Introduced red worms sometimes displace earthworms from gardens. Their
competitive edge is unfortunate, since their toxicity is potentially
harmful to birds & wildlife that rely on worms for a major part of their
diet. When they migrate to gardens, however, their toxic level drops
because they're not living in garbage & poo anymore, but they always smell
bad & animals don't like them as much. If I ever use them they'll be in a
tightly closed bin because I do not want them escaping to the garden. I
feed my pet salamanders & newts earthworms right from the garden, & don't
want to end up sorting tasty healthful worms from toxic worms. But my
grampa's rabbitry used them right in the ground under the wire cages, &
though the redworms tended to like life in the shit & urine, they did
unfortunately also take over some of the nearby gardens.

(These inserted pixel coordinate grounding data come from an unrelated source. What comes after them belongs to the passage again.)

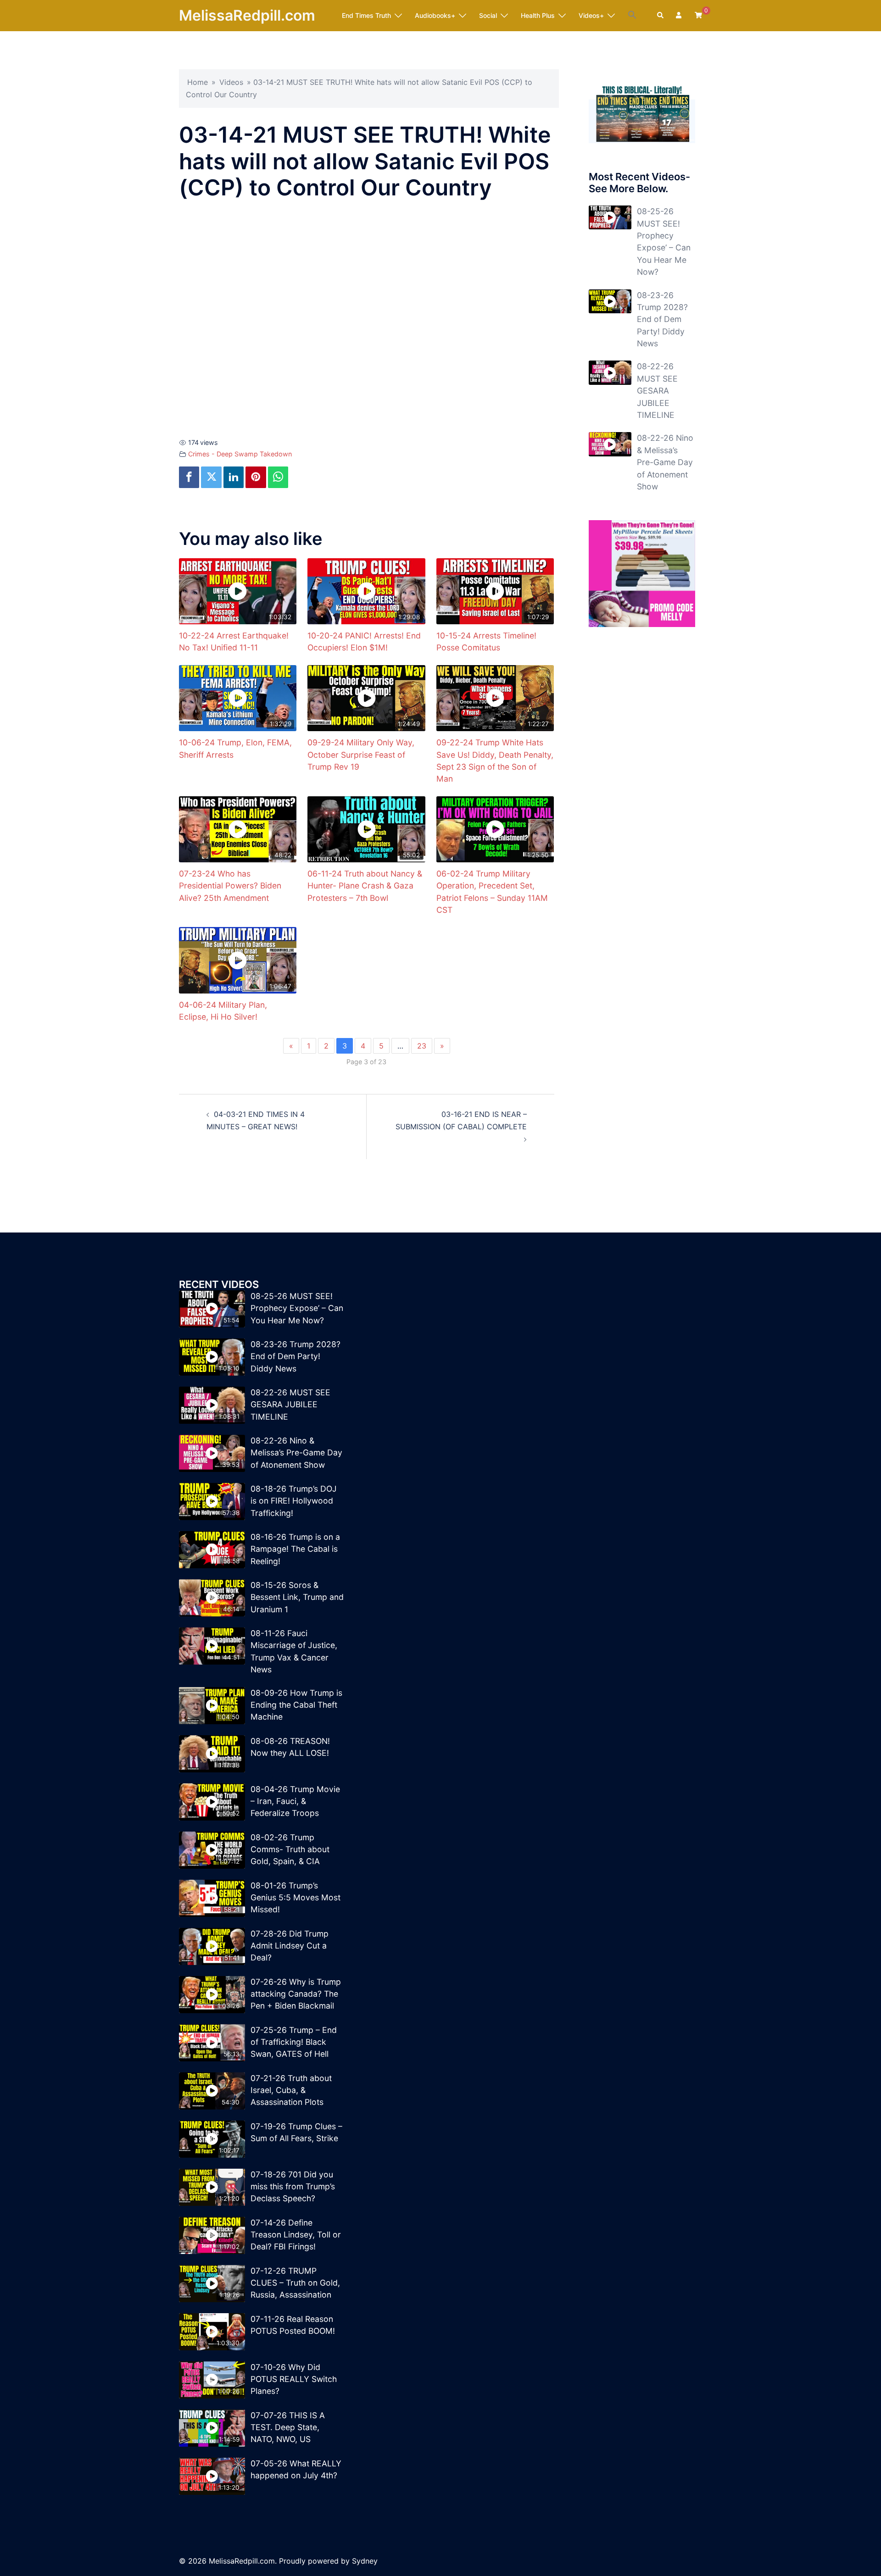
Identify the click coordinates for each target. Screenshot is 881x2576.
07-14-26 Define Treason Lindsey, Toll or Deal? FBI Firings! (296, 2235)
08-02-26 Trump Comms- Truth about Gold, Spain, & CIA (290, 1849)
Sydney (365, 2560)
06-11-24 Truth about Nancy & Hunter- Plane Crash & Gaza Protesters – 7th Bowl (364, 886)
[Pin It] (255, 477)
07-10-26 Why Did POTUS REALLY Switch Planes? (294, 2379)
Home (197, 82)
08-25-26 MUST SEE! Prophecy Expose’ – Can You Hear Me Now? (297, 1308)
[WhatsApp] (278, 477)
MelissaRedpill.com (247, 15)
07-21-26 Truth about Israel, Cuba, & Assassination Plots (291, 2090)
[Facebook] (189, 477)
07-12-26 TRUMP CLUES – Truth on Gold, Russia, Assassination (295, 2283)
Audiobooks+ (435, 15)
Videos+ (591, 15)
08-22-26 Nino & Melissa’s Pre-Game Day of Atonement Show (665, 462)
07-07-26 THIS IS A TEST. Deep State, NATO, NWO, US (288, 2427)
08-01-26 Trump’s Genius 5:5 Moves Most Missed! (295, 1898)
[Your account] (679, 15)
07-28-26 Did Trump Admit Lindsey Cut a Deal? (290, 1946)
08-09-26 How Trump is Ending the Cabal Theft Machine (296, 1705)
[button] (632, 15)
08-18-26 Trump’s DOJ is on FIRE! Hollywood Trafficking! (294, 1501)
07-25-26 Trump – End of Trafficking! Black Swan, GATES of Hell (294, 2042)
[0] (698, 15)
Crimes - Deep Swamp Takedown (240, 454)
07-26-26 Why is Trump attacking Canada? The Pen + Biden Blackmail (296, 1994)
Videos (231, 82)
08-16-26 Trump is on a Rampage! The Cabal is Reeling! (295, 1549)
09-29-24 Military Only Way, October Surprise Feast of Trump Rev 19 (360, 755)
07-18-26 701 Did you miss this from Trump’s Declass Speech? (293, 2187)
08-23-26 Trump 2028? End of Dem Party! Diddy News (662, 319)
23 (421, 1045)
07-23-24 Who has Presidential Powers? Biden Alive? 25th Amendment (230, 886)
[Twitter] (211, 477)
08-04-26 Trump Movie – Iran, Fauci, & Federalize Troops (295, 1801)
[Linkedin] (233, 477)
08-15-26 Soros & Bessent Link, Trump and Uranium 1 (297, 1597)
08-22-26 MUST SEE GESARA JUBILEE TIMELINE (657, 390)
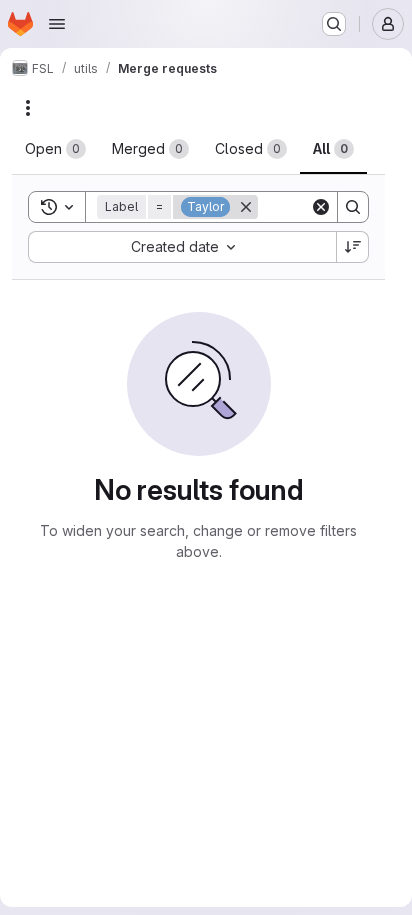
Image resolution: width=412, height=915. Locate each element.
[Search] (353, 207)
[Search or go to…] (334, 24)
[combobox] (182, 247)
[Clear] (321, 207)
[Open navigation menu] (57, 24)
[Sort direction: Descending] (353, 247)
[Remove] (246, 207)
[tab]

If you let a nice garden earthworm slime your fingers, your fingers smell
like good garden soil. But if you let those redworms slime your fingers,
your fingers smell like the nasty toxins.
Common earthworms & nightcrawlers & tiny whiteworms all reproduce rapidly
however. They just don't do so in filth & garbage. Little whiteworms are
good at reducing autumn leaves to leafmold, & for a very SMALL worm bin,
they are excellent. I raised them to feed salamander tadpoles, & any
kitchen leftovers I dropped on top of their little bin was quickly gobbled
down. They're so small though they wouldn't be great for producing lots of
castings to spread in the garden, maybe for a few indoor pots.
Nightcrawlers make the most castings plus you have ready fish bait, unlike
with redworms that smell bad even to trout.
-paghat the ratgirl
"Of what are you afraid, my child?" inquired the kindly teacher.
"Oh, sir! The flowers, they are wild," replied the timid creature.